When Kosher Slaughter Fails To Meet Its Own Standards
Note: The findings of this study should not be used as an excuse to target the Jewish community or any other group. Animal exploitation is not unique to any one culture or religion. Respect for all living beings, both animals and non-human animals, is paramount to creating a more just and compassionate world.
Within the Jewish religion, animals cannot be pre-stunned or numbed when they are slaughtered for food. Instead, Jewish law describes a specific method of slaughter in which a sharp blade is used to cut through an immobilized animal’s trachea, esophagus, and blood vessels all at once. Theoretically, this method of slaughter should kill the animal quickly and relatively painlessly.
However, this claim is not universally accepted, as some people believe that the animal does not lose consciousness right away and suffers more as a result. In order for the meat to be certified as kosher (fit for consumption according to Jewish law), the animal must pass a pre-slaughter health inspection as well as a post-slaughter inspection that checks the animal’s internal organs for signs of disease.
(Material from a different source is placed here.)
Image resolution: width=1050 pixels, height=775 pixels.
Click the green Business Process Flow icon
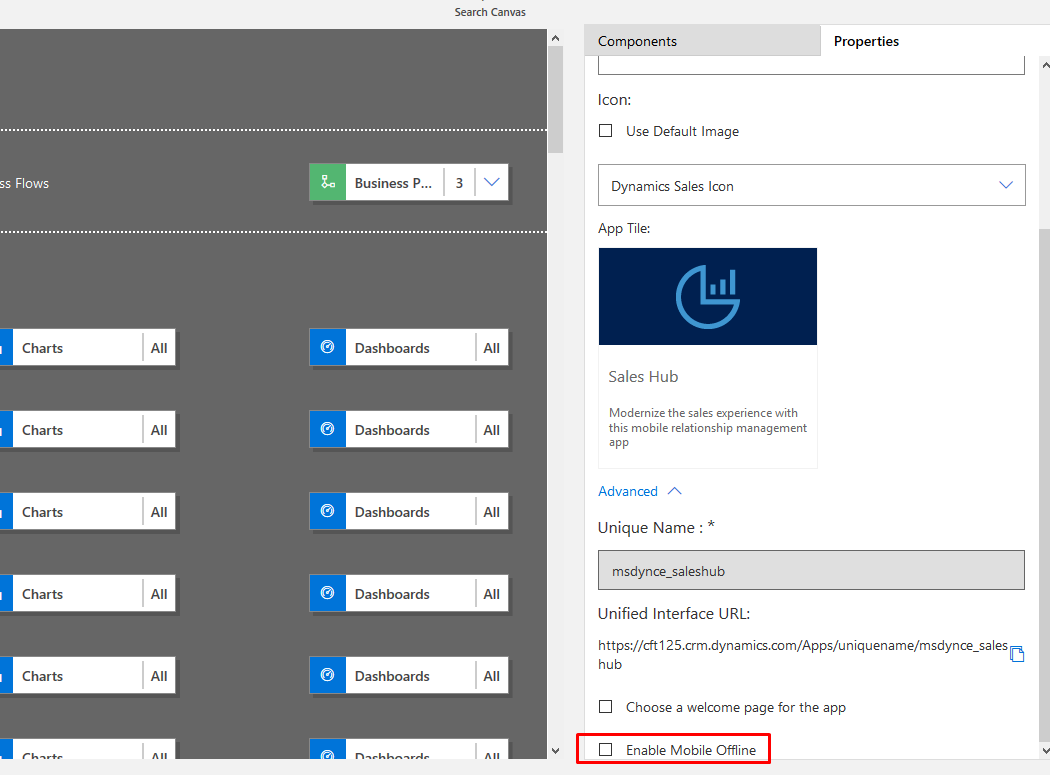[x=327, y=182]
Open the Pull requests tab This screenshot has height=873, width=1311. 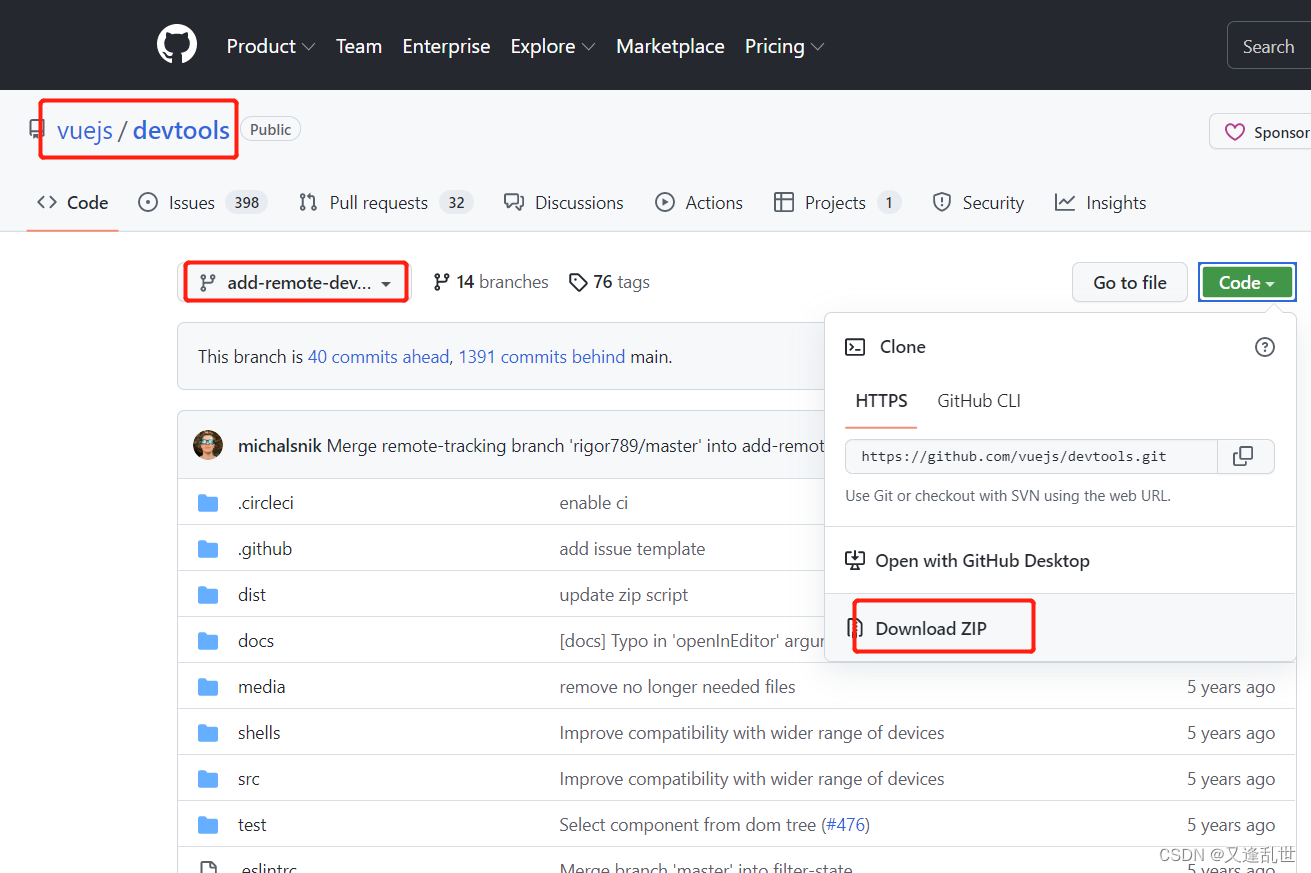pyautogui.click(x=377, y=202)
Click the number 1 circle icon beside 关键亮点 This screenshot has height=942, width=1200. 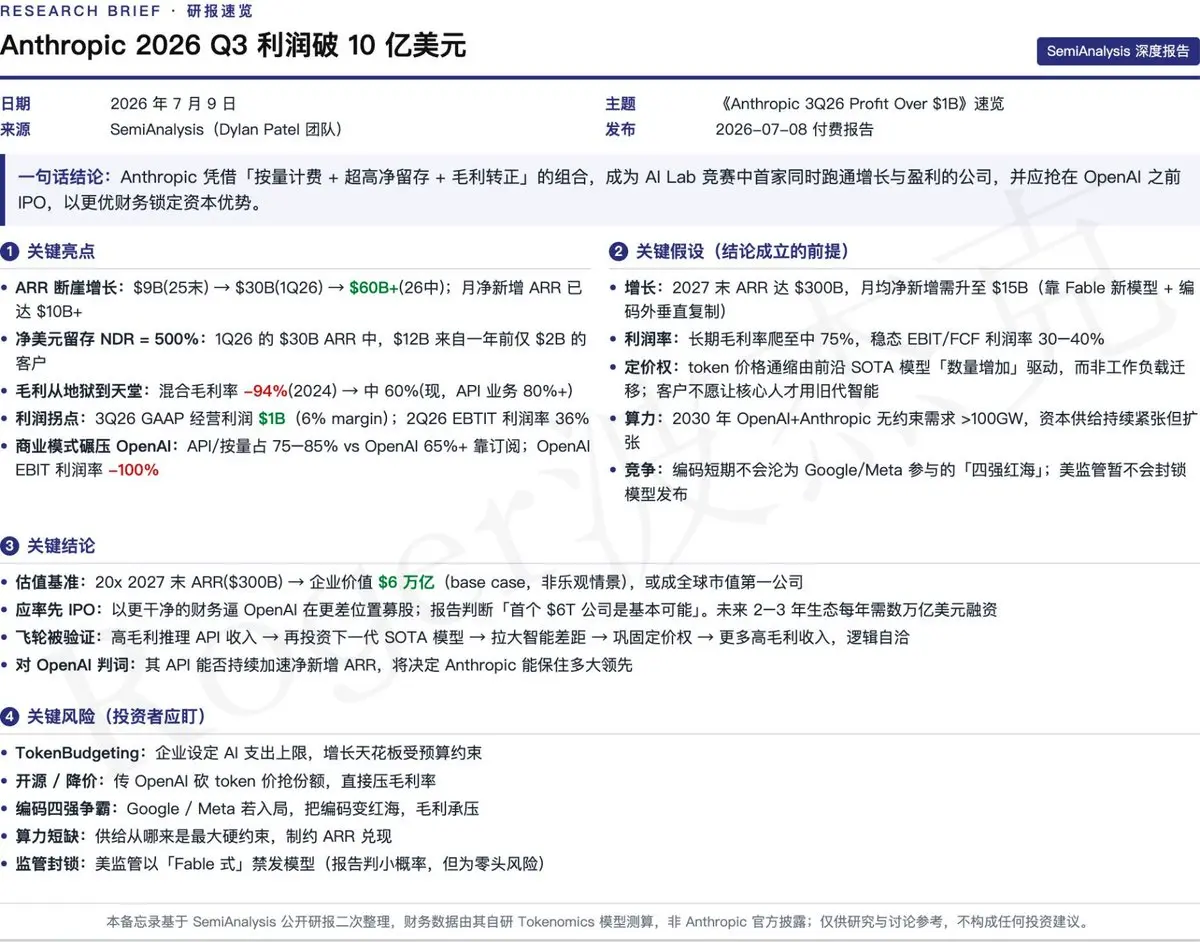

The slaughter itself is also inspected in real-time to make sure that the cut that kills the animal is performed according to the specifics of Jewish law. Failure to pass any of these inspections means the meat cannot be considered kosher, in which case it is instead sold to the general public as conventional non-kosher meat.
This study, published in Meat Science, aims to investigate how often meat from cows killed via the kosher slaughter method fails to meet kosher certification standards, and for what reasons it most commonly happens.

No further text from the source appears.